According to the investor materials issued by Theranos Inc., the blood-testing startup had predicted revenue as high as $2 billion this year and a net income of about $505 million while it had been soliciting investors in 2014 and 2015. The projections help in knowing how founder Elizabeth Holmes and Theranos were able to attract around $632 million in their latest funding round, which included the time when the investor materials had been given out. The documents show that the company had expected revenue of about $1 billion in 2015 and net income of $330 million, which means that it was expecting to double in size by 2016.
The blood-testing company had envisioned partnerships with drug makers, doctors, hospitals and drug stores for achieving this goal. The US attorney’s office in San Francisco as well as the Securities and Exchange Commission have launched civil and criminal investigations for determining if regulators and investors were misled by Theranos about its operations and technology. The company said that they are cooperating fully with the investigation. The actual financial results have been closely guarded by Theranos, even from its investors. In October, it had shut-down all its blood-testing facilities. It had said that its focus would now be on making products that can be sold to outside hospitals, labs and doctors’ offices.

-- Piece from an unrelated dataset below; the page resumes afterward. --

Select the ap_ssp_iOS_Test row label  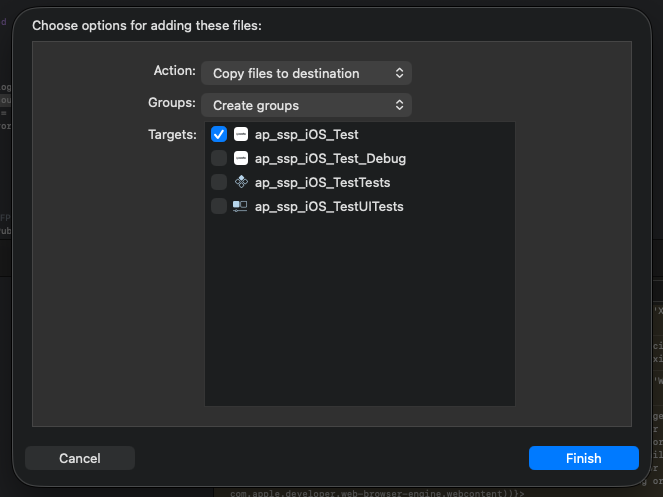[x=306, y=134]
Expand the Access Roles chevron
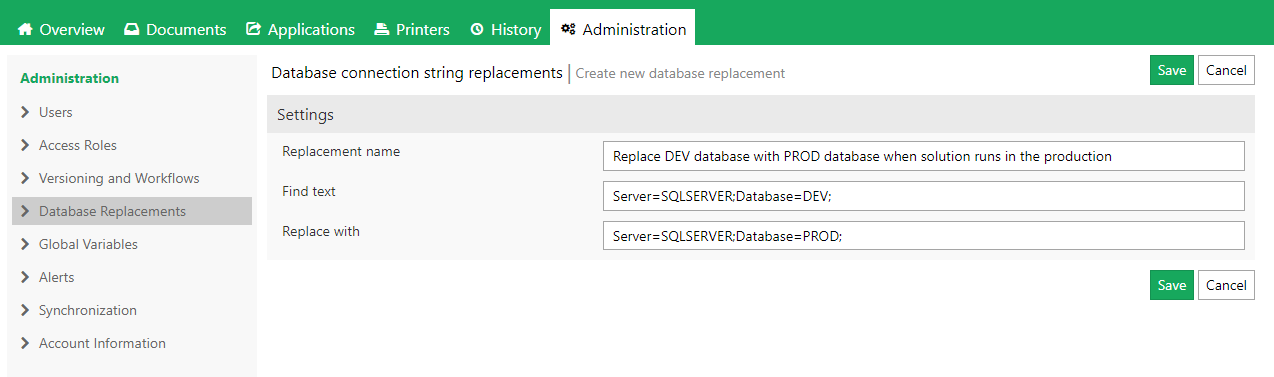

Due to the technology and regulatory troubles of the company, some investors are expecting to see their stake wiped out. When purchasing a stake in the firm, they had been made to sign an agreement, which stated that substantial risks were involved and they could end up losing their entire investment in the case of a complete loss. People with knowledge of the matter said that the financial projections made to outside investors and the board had been re-examined recently by Theranos directors, but they were unable to find any basis for the said projections.

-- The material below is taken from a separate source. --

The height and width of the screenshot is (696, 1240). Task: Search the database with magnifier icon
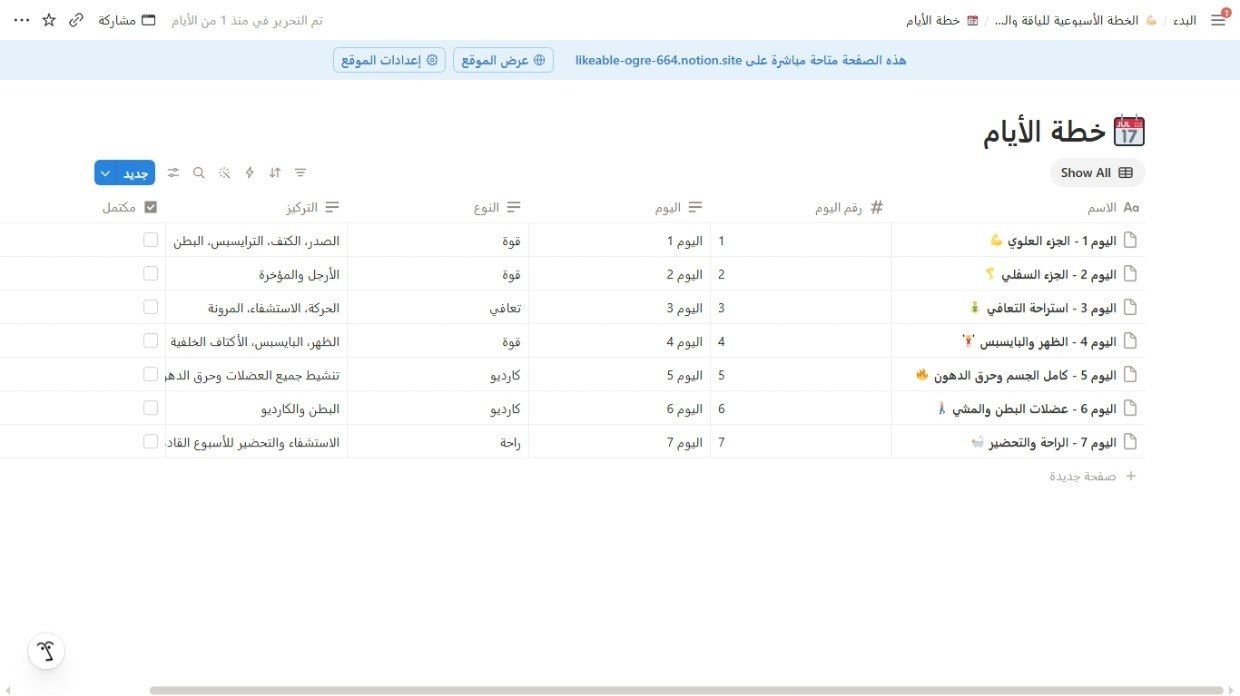(199, 173)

It remains unclear as to how many investors actually saw the financial projections. Theranos’s stock-purchase agreements don’t disclose the name of investors due to confidentiality agreements. However, last Thursday, in an update addressed to ‘Theranos investors’ about 132 email addresses had been disclosed. The recipients include members of Sam Walton’s family, who is the founder of Wal-Mart Stores and died in 1992. There were some other prominent names included in the list of email recipients, but no comments were made by anyone regarding the matter.
It had been reported last week that most of the funding gathered by Theranos was from private investors who are not usually the ones backing startups. Thursday’s email had been sent out by the company to announce the departure of Riley Bechtel, who is chairman of Bechtel Group, from the company’s board. He was also an investor in the company as his email address was included in the list. The ‘blind-copy’ field had been used in previous emails of the company, which hid the names of the recipients of the email. The latest email didn’t disclose the amount invested by each person and when.